§ **WORK TO COMPLETE**:
- 1) Answer these about the review below, one line each:
(a) How old is Bredon?
(b) What is the snake called?
(c) Which book does the review name last, and who wrote it?
- 2) List every name of a person or animal that appears in the review below.

§ **SELECTED EXCERPT**:
--- START ---

Talboys. Peter and Harriet now have three sons and are on holiday at Talboys. A female relative is staying with them who thinks the boys are not being brought up correctly and this seems to be confirmed when Bredon, Wimsey's eldest, aged six, is caught pinching peaches. When the tree is stripped the next day Bredon's accused but swears he didn't do it. The boy and Peter join forces to find out who did. Loved, loved, loved this. Particularly the snake named Cuthbert...
A really fantastic volume of short stories. Beautifully written as you might expect and, something I didn't really expect, quite weird. I absolutely loved this weird or supernatural tone to some of the stories and several had a real air of menace about them that was unexpected too. As I said before, even the average stories in this book knock spots off some by other authors. Terrific collection.
Lastly, The Pure in Heart by Susan Hill.

--- END ---

§ **INFORMATION SUPPLIED**:
--- START ---

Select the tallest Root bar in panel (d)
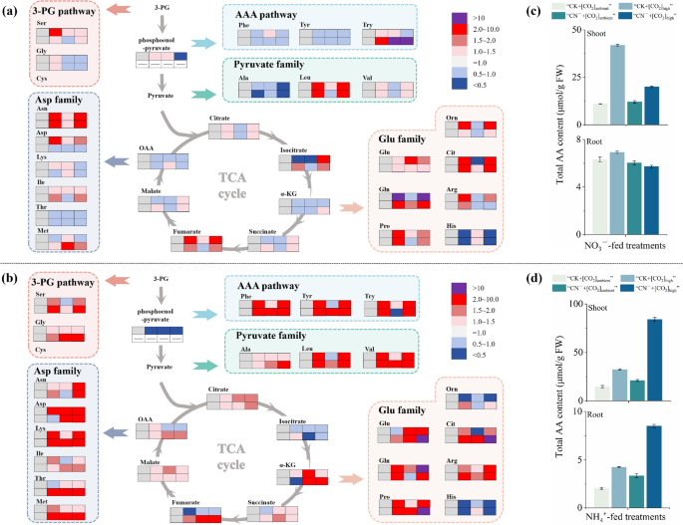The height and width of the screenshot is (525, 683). pyautogui.click(x=654, y=457)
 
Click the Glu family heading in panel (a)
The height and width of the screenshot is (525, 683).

--- END ---

§ **RESPONSES TO THE EXERCISE**:
- 1)
(a) Six.
(b) Cuthbert.
(c) The Pure in Heart by Susan Hill.

- 2)
Peter
Harriet
Bredon
Wimsey
Cuthbert
Susan Hill